A closely-watched report on US inflation revealed that consumer price increases cooled further during the month of June. According to the latest data from the Bureau of Labor Statistics, the Consumer Price Index (CPI) declined by 0.1% over the previous month and increased just 3.0% over the prior year in June. This marks a deceleration from May’s flat month-over-month increase and the 3.3% annual gain in prices. Notably, it’s the first time since May 2020 that monthly headline CPI came in below 0%.

On a “core” basis, which excludes the more volatile costs of food and gas, prices in June climbed 0.1% over the prior month and 3.3% over last year—cooler than May’s data. Economists had expected a 0.2% monthly uptick in core prices and a 3.4% year-over-year increase.

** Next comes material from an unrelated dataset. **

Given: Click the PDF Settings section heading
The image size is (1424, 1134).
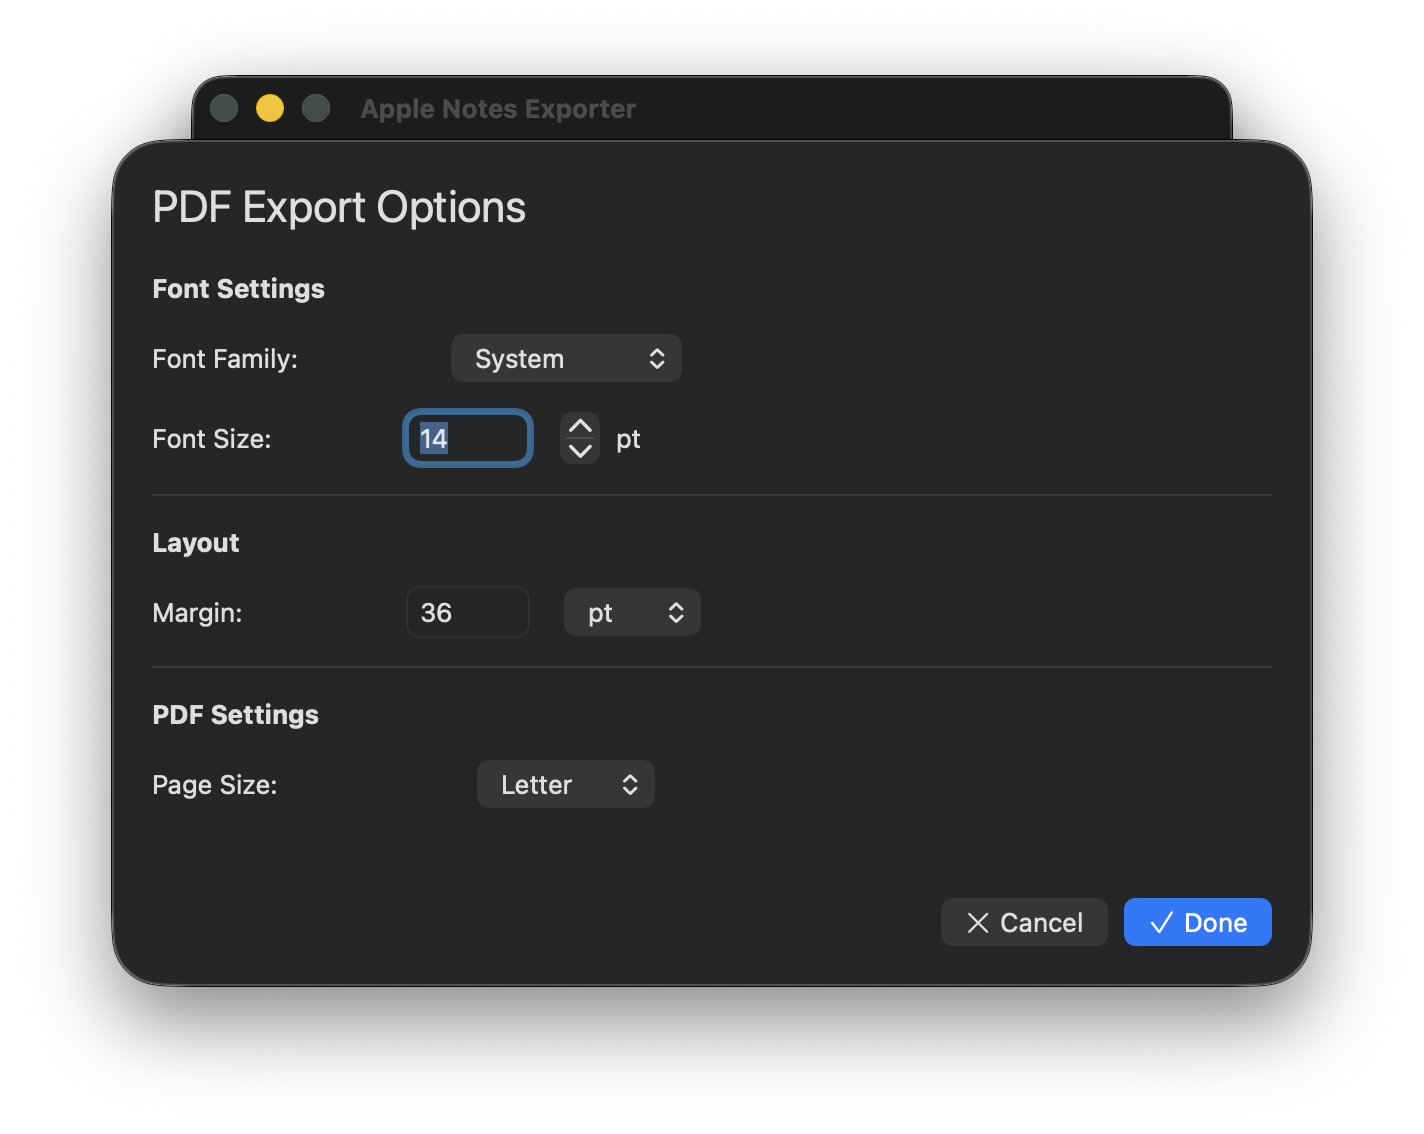Looking at the screenshot, I should coord(235,715).
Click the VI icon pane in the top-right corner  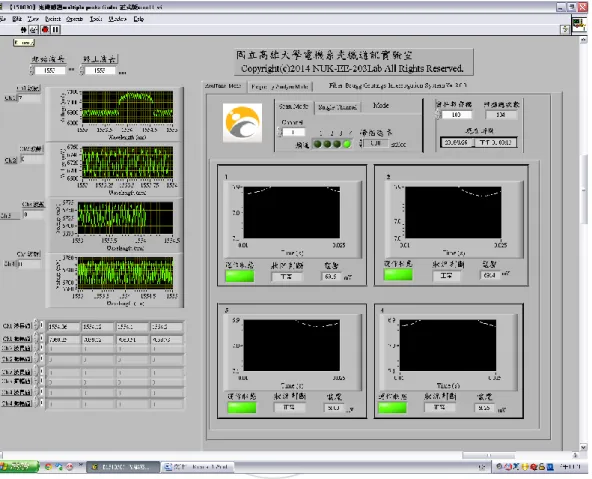[x=579, y=26]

The markets responded to this report, with the 10-year Treasury yield falling about 9 basis points to trade around 4.2%. While inflation has remained stubbornly above the Federal Reserve’s 2% target on an annual basis, recent economic data suggests that the central bank may consider cutting rates sooner than later. Markets are now pricing in a roughly 87% chance that the Federal Reserve will begin rate cuts at its September meeting.

This data adds to other rate cut signals across the labor market and economy. The labor market added 206,000 nonfarm payroll jobs last month, ahead of economists’ expectations. However, the unemployment rate unexpectedly rose to 4.1%, the highest reading in almost three years.

Notably, the Fed’s preferred inflation gauge—the core PCE price index—showed inflation easing in May, with a year-over-year change of 2.6%, in line with estimates and the slowest annual gain in more than three years.